YOUR OBJECTIVE >> Give back the lines below exactly, but do not include any pictures.

DATASET EXCERPTS >>
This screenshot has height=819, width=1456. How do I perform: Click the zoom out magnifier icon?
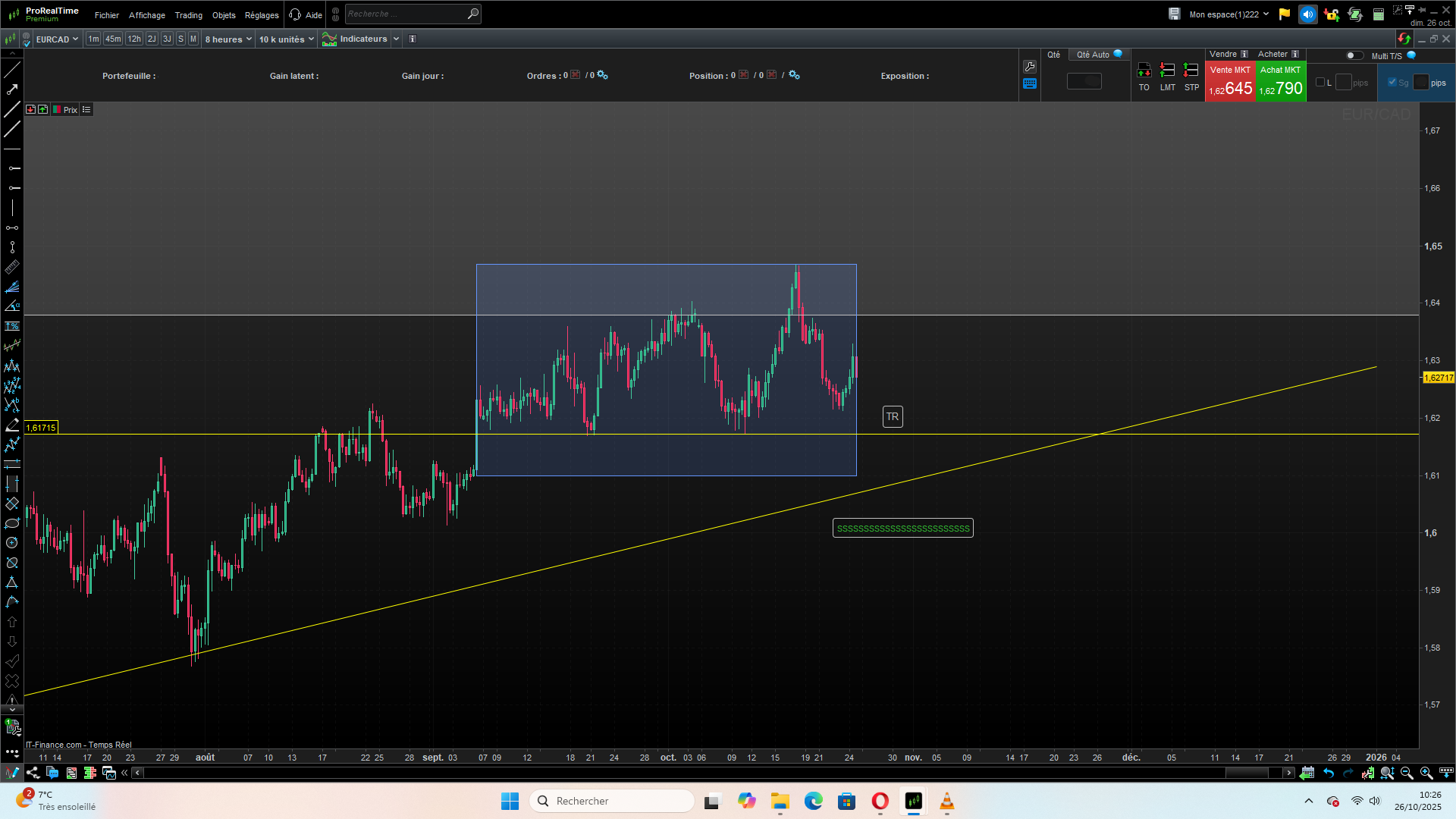click(1407, 773)
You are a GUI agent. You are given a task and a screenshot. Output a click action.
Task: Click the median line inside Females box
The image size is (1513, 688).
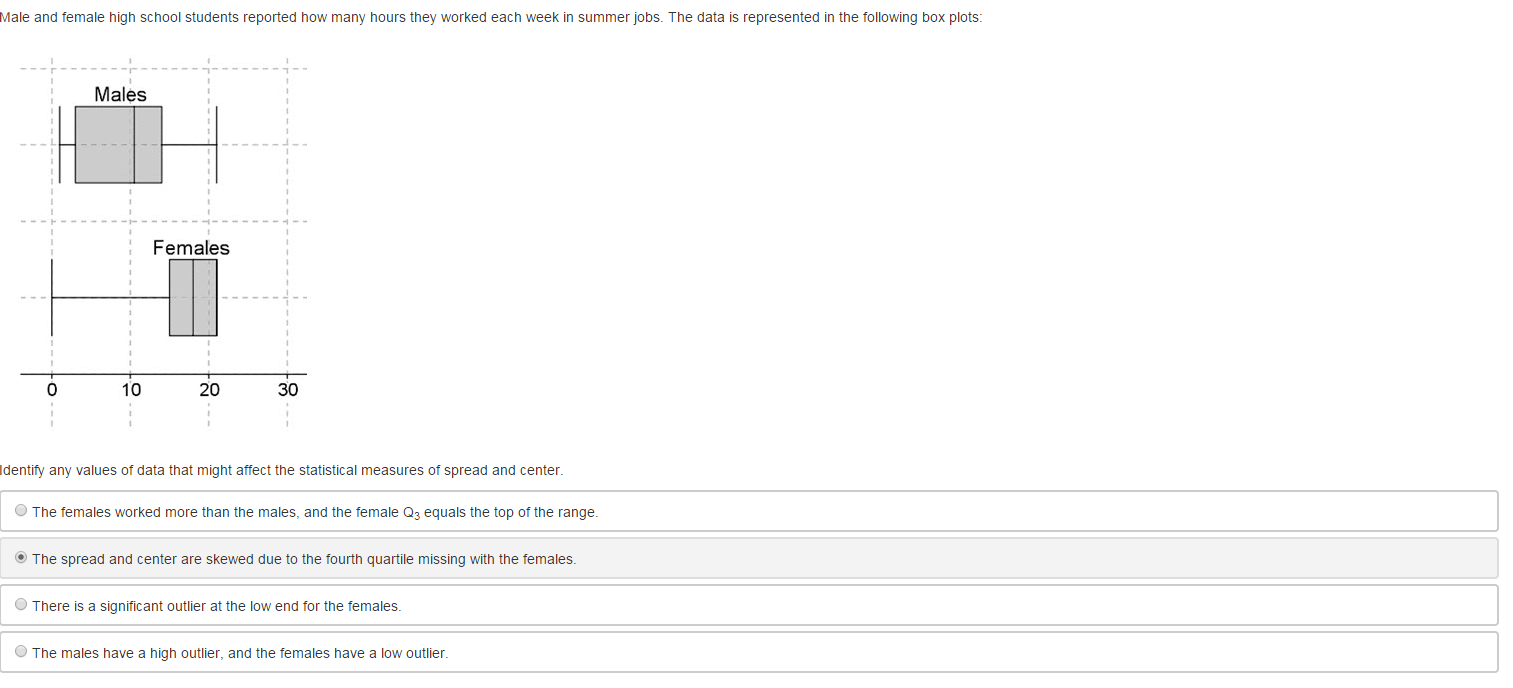click(x=193, y=297)
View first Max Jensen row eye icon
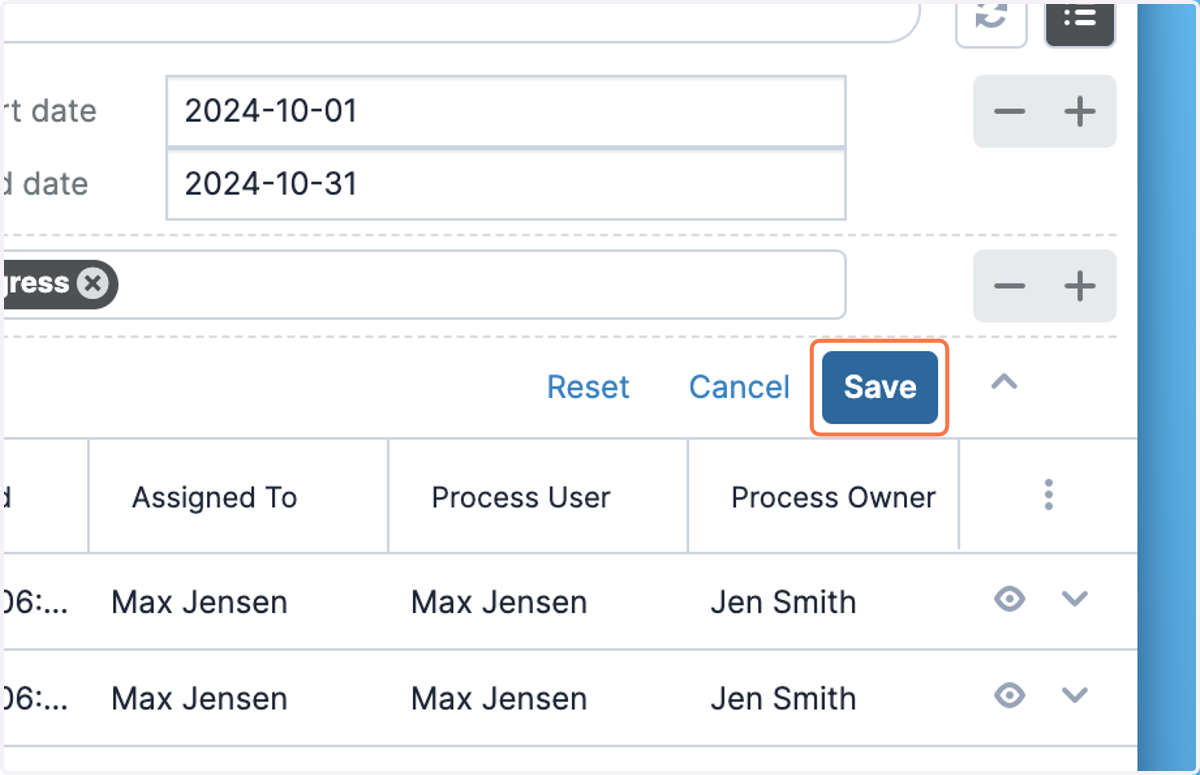The height and width of the screenshot is (775, 1200). click(1010, 599)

ANSWER SECTION >>
This screenshot has height=819, width=1456. How do I perform: Click the zoom out magnifier icon?
click(1407, 773)
You are a GUI agent. You are given a task and a screenshot. Output a click action.
Task: Click the median line inside Females box
The image size is (1513, 688).
click(x=193, y=297)
View first Max Jensen row eye icon
The height and width of the screenshot is (775, 1200). click(1010, 599)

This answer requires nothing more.